Patches are merged and the memory limit is now at 760 MB, as confirmed by the current OOMs.

This is ongoing, so adding production error tag:

This will be more or less ongoing forever. At best, we can reduce the # of pages that OOM by adjusting memory limits and other tweaks. But, there will always be pages that will OOM, and till we address the Parsoid and Parser.php resource differences, Parsoid will OOM on a bigger subset of pages.

So, to clarify expectations, if the expectation is that the production error tag will give this higher priority compared other Parsoid bugs, that is not going to be the case right now because of the reality of Parsoid vs Parser.php differences. But, if the tag is just an indicator of that this is an exception raised on the production cluster, then, that is fine.

Patches are merged and the memory limit is now at 760 MB, as confirmed by the current OOMs.

Not sure how much of a difference this made in practice (judging by logstash charts). We can may be bump by another 100MB later this week, once the dust from other deployments has settled down.

if the expectation is that the production error tag will give this higher priority compared other Parsoid bugs, that is not going to be the case right now because of the reality of Parsoid vs Parser.php differences. But, if the tag is just an indicator of that this is an exception raised on the production cluster, then, that is fine.

Mostly the second- it allows to search for the error once detected and avoid duplicate reports/easy filtering out of unrelated-issues. The first is only if it was not known and the impact uncertain. If it is know, as it seems the case, but "difficult/impractical to fix", that is more than ok, as long as it is open (and maybe low priority?) although I would suggest as actionable to clarify that on the header of this task so people understand the context quickly and you don't get unhelpful reports like mine :-D.

This was assigned to me to (make it possible to) raise the memory limit. That has happened now.
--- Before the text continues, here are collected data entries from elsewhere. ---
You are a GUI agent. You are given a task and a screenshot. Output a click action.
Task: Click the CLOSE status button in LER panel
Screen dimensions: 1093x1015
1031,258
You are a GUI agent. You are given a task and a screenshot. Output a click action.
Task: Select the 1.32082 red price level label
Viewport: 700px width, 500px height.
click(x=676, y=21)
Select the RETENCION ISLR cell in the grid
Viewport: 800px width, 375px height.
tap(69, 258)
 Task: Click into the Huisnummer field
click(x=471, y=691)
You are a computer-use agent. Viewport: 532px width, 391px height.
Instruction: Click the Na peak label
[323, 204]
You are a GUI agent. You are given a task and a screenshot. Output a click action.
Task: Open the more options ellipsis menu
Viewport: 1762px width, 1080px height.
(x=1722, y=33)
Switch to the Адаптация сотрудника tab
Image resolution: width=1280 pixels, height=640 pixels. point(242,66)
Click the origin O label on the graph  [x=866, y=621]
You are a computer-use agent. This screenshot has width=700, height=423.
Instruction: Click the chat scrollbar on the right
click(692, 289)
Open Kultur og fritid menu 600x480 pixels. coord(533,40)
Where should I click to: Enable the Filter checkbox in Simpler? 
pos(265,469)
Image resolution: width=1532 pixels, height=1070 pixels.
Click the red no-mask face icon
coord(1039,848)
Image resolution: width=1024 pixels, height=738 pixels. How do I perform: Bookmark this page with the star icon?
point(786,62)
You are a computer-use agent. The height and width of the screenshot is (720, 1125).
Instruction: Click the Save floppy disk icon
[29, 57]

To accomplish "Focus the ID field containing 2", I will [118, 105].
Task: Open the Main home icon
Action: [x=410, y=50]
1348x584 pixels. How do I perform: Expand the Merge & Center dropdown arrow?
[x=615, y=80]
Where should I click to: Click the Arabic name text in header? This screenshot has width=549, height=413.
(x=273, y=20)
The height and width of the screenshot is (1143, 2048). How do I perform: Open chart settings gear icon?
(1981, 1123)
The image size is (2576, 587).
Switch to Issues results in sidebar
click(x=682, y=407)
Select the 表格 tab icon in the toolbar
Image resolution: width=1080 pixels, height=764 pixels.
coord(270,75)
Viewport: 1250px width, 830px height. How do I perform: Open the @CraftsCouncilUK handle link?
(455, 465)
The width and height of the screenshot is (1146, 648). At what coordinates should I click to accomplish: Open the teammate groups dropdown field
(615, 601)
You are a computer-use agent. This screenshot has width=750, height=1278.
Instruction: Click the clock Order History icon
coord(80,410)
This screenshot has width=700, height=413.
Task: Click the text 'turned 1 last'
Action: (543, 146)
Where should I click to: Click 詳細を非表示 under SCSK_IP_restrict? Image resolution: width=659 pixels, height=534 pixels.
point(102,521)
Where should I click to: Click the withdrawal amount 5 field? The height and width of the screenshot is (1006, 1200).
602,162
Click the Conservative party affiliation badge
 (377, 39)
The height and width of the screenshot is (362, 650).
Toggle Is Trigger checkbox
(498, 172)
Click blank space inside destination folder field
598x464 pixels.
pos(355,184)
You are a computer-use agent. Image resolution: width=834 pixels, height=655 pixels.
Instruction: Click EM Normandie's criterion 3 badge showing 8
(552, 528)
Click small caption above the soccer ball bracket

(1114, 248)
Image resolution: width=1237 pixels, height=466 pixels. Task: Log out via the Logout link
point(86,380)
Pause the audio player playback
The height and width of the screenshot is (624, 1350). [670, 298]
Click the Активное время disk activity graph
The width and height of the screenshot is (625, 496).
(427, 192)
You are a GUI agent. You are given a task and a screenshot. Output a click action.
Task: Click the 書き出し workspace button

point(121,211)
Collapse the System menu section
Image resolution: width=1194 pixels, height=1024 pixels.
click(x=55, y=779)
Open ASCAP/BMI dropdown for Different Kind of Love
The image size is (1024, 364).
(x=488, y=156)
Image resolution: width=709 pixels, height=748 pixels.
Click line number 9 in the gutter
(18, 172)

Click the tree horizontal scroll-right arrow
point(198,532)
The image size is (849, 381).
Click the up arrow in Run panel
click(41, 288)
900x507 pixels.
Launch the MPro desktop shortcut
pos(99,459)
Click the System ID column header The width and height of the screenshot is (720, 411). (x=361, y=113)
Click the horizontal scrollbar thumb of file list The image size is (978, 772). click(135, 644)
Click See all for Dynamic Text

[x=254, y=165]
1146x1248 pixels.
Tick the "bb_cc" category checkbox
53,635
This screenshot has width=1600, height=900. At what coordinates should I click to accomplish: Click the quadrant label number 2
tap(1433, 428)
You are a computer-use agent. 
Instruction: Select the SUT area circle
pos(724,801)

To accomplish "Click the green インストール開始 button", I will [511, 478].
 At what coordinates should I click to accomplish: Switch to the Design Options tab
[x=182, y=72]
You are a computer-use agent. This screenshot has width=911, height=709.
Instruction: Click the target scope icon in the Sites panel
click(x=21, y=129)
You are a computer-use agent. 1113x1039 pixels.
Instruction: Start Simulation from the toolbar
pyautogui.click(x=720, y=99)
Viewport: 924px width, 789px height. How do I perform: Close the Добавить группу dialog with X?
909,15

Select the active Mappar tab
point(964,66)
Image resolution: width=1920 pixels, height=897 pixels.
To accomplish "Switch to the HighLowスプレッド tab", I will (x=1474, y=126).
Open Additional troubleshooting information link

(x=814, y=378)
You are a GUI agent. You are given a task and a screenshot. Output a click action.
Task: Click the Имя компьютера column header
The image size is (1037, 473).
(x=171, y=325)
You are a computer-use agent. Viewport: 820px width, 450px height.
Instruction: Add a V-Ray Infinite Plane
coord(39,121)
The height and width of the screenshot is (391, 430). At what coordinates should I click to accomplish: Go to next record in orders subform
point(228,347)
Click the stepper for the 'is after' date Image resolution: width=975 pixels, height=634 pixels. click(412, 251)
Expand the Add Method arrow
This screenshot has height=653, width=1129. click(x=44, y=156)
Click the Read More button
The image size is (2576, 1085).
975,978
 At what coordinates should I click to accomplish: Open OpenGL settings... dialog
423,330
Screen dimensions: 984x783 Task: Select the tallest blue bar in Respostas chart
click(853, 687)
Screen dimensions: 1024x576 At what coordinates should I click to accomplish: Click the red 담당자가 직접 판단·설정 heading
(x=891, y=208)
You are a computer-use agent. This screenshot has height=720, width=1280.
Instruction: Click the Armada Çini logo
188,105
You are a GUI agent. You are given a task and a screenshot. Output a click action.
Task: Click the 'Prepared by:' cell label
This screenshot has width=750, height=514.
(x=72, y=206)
Of the 2 patches linked one has been abandoned because i affected all servers and not parsoid-php. But it's now easy to change the value again.

Since that has been requested for next week and i will be on vacation I'm unassigning it from me.

Dzahn removed Dzahn as the assignee of this task.Dec 5 2019, 7:59 PM

If you want to change the memory_limit for just Parsoid servers again that is now:

18606 'wmgMemoryLimitParsoid' => [
18607         'default' => 760 * 1024 * 1024, // 760MB

in InitialiseSettings.php in the mediawiki-config repo. So not a puppet change that necessarily needs SRE.

Change 558737 had a related patch set uploaded (by C. Scott Ananian; owner: Arlolra):
[operations/mediawiki-config@master] Bump Parsoid/PHP cluster memory_limit

https://gerrit.wikimedia.org/r/558737

Change 558737 merged by jenkins-bot:
[operations/mediawiki-config@master] Bump Parsoid/PHP cluster memory_limit

https://gerrit.wikimedia.org/r/558737

Mentioned in SAL (#wikimedia-operations) [2019-12-18T19:27:59Z] <niharika29@deploy1001> Synchronized wmf-config/InitialiseSettings.php: Bump Parsoid/PHP cluster memory_limit - T239806, T236833 (duration: 01m 01s)

Change 564805 merged by jenkins-bot:
[operations/mediawiki-config@master] Bump Parsoid/PHP cluster memory_limit again

https://gerrit.wikimedia.org/r/564805

Mentioned in SAL (#wikimedia-operations) [2020-01-24T00:32:15Z] <catrope@deploy1001> Synchronized wmf-config/InitialiseSettings.php: Bump Parsoid/PHP cluster memory_limit again (T239806, T236833) (duration: 01m 05s)

@ssastry please let us know if there is anything more to be done in this task, if not, we can resolve it

Actually, we want to keep some task around to do another sprint on tackling more of our memory usage related issues at some point. Do you prefer I create a new phab task OR do you want to untag serviceops? Doesn't matter to me either way.

I am removing the tag for now, please add it back if you need help!